En Inglaterra, más de doscientos años después, el rey Enrique VIII saquearía los monasterios como Felipe IV de Francia había saqueado el Temple, explotando el interés particular de nuevas fuerzas sociales; pero, a diferencia del rey Felipe, no logró que el Papa de aquel momento cediera a su voluntad, y rechazó la autoridad de la Santa Sede. Como sucede con la visión de las cruzadas sostenida por la Ilustración, la visión liberal de la historia inglesa condujo a la fragmentación del cristianismo unificado que los sucesores de san Pedro habían tratado tanto tiempo de preservar. La Revolución Francesa de 1789 también saqueó y casi destruyó la Iglesia católica, dejando monasterios como los de Citeaux y Molesme casi en ruinas y convirtiendo Clairvaux en una prisión. Napoleón tuvo éxito donde Guillermo de Nogaret había fracasado, llevando a París a un Papa cautivo para que contemplara impotente cómo el aventurero corso se coronaba a sí mismo emperador en la catedral de Notre-Dame.

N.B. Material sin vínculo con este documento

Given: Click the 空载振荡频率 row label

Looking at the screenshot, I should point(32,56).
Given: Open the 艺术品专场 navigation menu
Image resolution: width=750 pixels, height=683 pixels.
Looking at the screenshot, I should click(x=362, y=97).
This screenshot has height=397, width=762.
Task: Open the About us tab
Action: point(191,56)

Con esa ceremonia, el Vicario de Cristo era humillado una vez más por el poder de la fuerza bruta. La historia europea abandonó al fin la compostura propia de las aspiraciones cristianas y se lanzó a toda velocidad hacia la era moderna. Si el balance del sufrimiento soportado por la humanidad se inclina a favor de la Edad Media bajo el peso de las cruzadas, la Inquisición y las guerras religiosas, o a favor de la era de los estados-nacionales bajo la carnicería de las trincheras, los gulags y los campos de concentración, nos corresponde a cada uno de nosotros decidir.